25-hydroxyvitamin D may also be converted into the inactive metabolite 24,25-dihydroxyvitamin D (24,25D) by alternative hydroxylation by CYP24A1. This process, regulated by PTH, might increase DHVD synthesis at the expense of the alternative CYP24A1 hydroxylation product 24,25D. Inactivation of 25HDN and DHVD by CYP24A1 is a crucial process that prevents over production of DHVD and resultant vitamin D toxicity.

 

1,25-dihydroxy vitamin D stimulates calcium absorption in the intestine and its production is tightly regulated through concentrations of serum calcium, phosphorus, and PTH. DHVD promotes intestinal calcium absorption and, in concert with PTH, skeletal calcium deposition or, less commonly, calcium mobilization. Renal calcium and phosphate reabsorption are also promoted, while prepro-PTH mRNA expression in the parathyroid glands is downregulated. The net result is a positive calcium balance, increasing serum calcium and phosphate levels, and falling PTH concentrations.

 

In addition to its effects on calcium and bone metabolism, DHVD regulates the expression of a multitude of genes in many other tissues including immune cells, muscle, vasculature, and reproductive organs.

 

1,25-dihydroxy vitamin D levels are decreased in hypoparathyroidism and in chronic renal failure. DHVD levels may be high in primary hyperparathyroidism and in physiologic hyperparathyroidism secondary to low calcium or vitamin D intake.
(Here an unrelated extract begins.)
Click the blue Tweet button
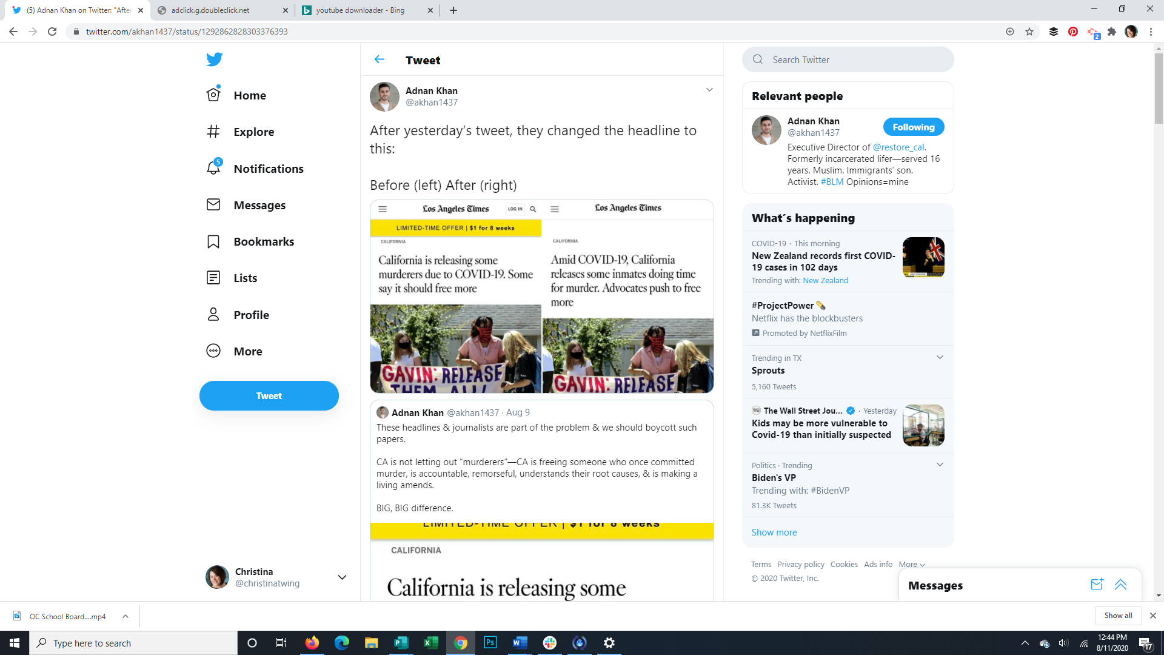The height and width of the screenshot is (655, 1164). (269, 395)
Some patients with granulomatous diseases (eg, sarcoidosis) and malignancies containing nonregulated 1-alpha hydroxylase in the lesion might have hypercalcemia that appears vitamin D mediated with normal or high serum phosphate (hyperphosphatemia) and hypercalcemia (both of which might be severe) in addition to low PTH and absent parathyroid hormone-related peptide (PTHRP). Assessment of 24,25D might also be required in patients with hypercalcemia that does not appear to be driven by PTH or PTHRP and may be helpful in assessment of patients with loss of function inactivating CYP24A1 mutations. Differential diagnostic considerations include vitamin D intoxication and CYP24A1 deficiency.

 

Patient Preparation: Fasting is preferred for 4 hours but not required.
 

Specimen Collection and Handling

Collect gold top serum separator tube (SST), or red top (serum).

 

Storage:

Refrigerated transport.

Stable for 14 days at 2-8°C. Freeze at -20°C after 14 days.